Мы перебрались из кочегарки в каморку под лестницей, и там я уснул.


В большом каменном городе происходит переворот. Город населяют рогатые, поросшие шерстью мужчины и обычного вида женщины. Городом правит король, и есть у него сын, они мускулисты, шерстисты, рогаты.

Я наблюдаю события, как бестелесный дух, но – король тоже я.

И вот власть захватывает некая дама из высокопоставленной касты. Все мужчины перебиты ее войнами. Она окружила город. Король, его сын и все женщины остались в городе без защиты. Король соглашается сдаться в обмен на свободный выход для женщин.

В городе несколько десятков ворот, но пройти через каждые можно только вдвоем, после чего они сразу захлопнутся. И еще одна неприятность: ворота устроены таким чудовищным образом, что первая из выходящих послужит мостом для второй, сама же она погибнет.
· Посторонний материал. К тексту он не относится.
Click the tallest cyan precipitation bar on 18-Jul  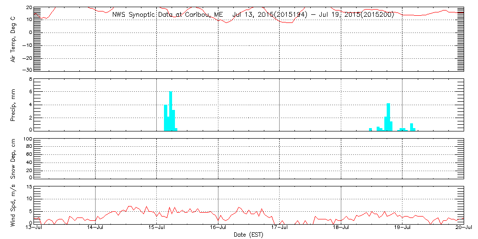pos(389,117)
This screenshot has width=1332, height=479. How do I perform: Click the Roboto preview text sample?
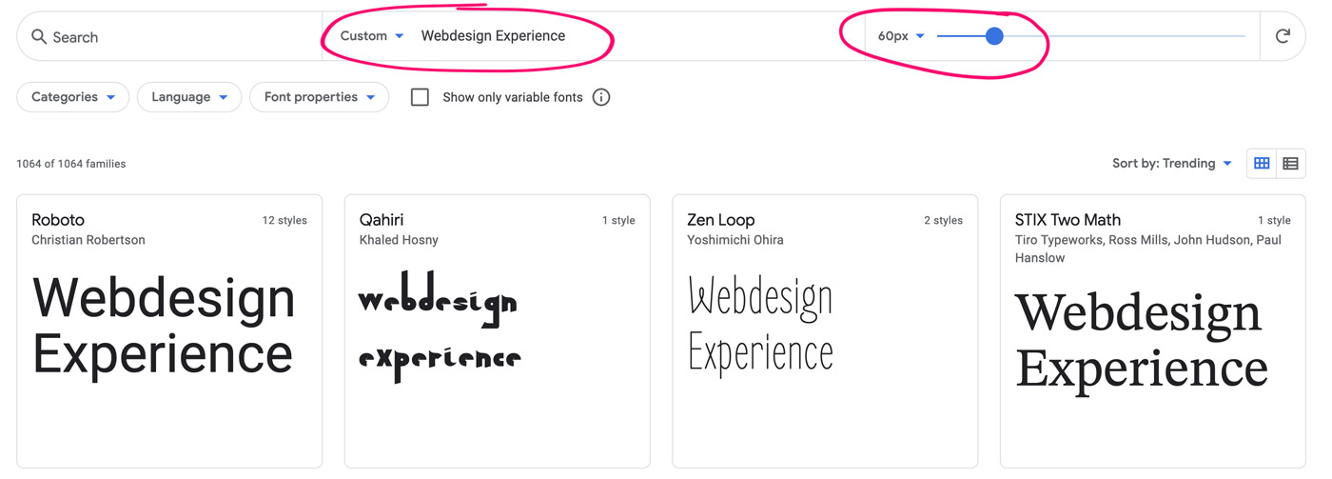click(164, 326)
И вот женщины попарно, одна впереди другой, начинают свой бег по улицам города. И слышатся звуки захлопывающихся ворот. В одной из таких пар переодетый женщиной сын короля покидает город. За пределами города – пустошь.
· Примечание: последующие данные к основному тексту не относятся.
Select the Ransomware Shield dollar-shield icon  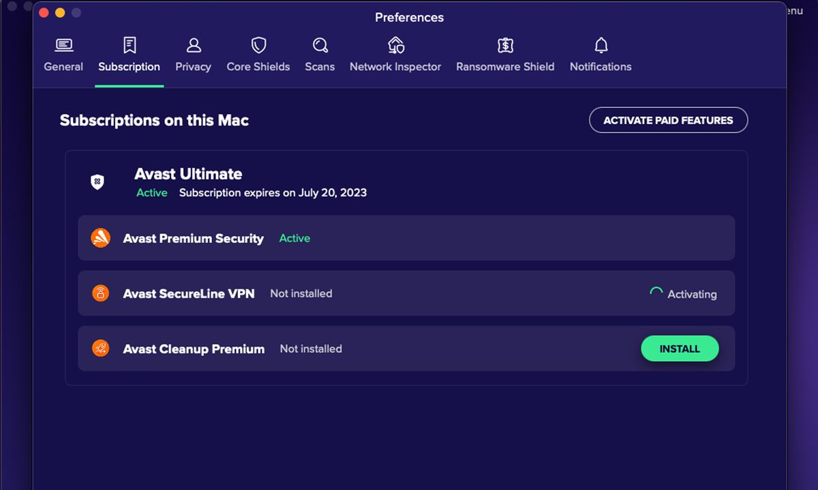(x=505, y=44)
Во дворце королевский цирюльник (такой же лохматый с рогами) большущими ножницами остригает шерсть со спины короля. Идет подготовка к казни (за стеной слышны барабаны и свисты плетей). Кожа короля настолько ороговела, груба и бесчувственна, что парикмахеру надлежит срезать еще и плоть, чтобы обнажить чувствительное к боли мясо. Цирюльник стрижет через слезы: «И зачем это нужно? Кто бы мог такое представить? Я ведь парикмахер, я не мясник». Король останавливает его, сам берет ножницы, срезает плоть с торса, запускает ладонь под обнаженные ребра, извлекает перламутровую капсулу. Размахивается и бросает ее в громадный рог изобилия (парковую скульптуру).

«Значит, еще будут дети?! Будут сыны?!» – говорит, рыдая, цирюльник.
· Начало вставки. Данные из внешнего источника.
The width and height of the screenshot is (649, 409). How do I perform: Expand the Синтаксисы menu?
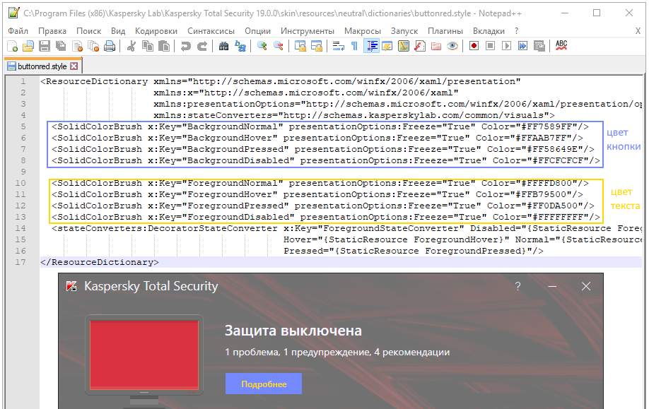pyautogui.click(x=211, y=31)
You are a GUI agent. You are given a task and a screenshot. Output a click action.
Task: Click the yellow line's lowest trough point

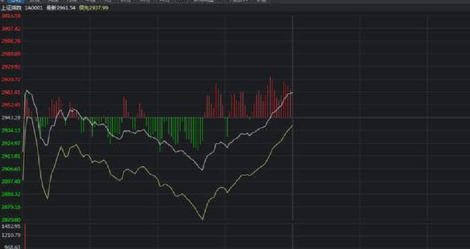[x=202, y=219]

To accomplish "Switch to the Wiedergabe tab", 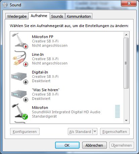I will click(x=17, y=16).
«Теперь все случится как надо. Враг обнаружил себя, пришел час расплаты!»

Из мозаики на полу поднимаются механические руки с фрагментами бронированного костюма. Руки прикладывают к телу короля наплечники, панцирь и прочее. Элементы срастаются. Король надевает шлем и взлетает. Он (летательная машина) взмывает в небо над замком. Видит полчища за стеной. Бросается сверху на неприятеля.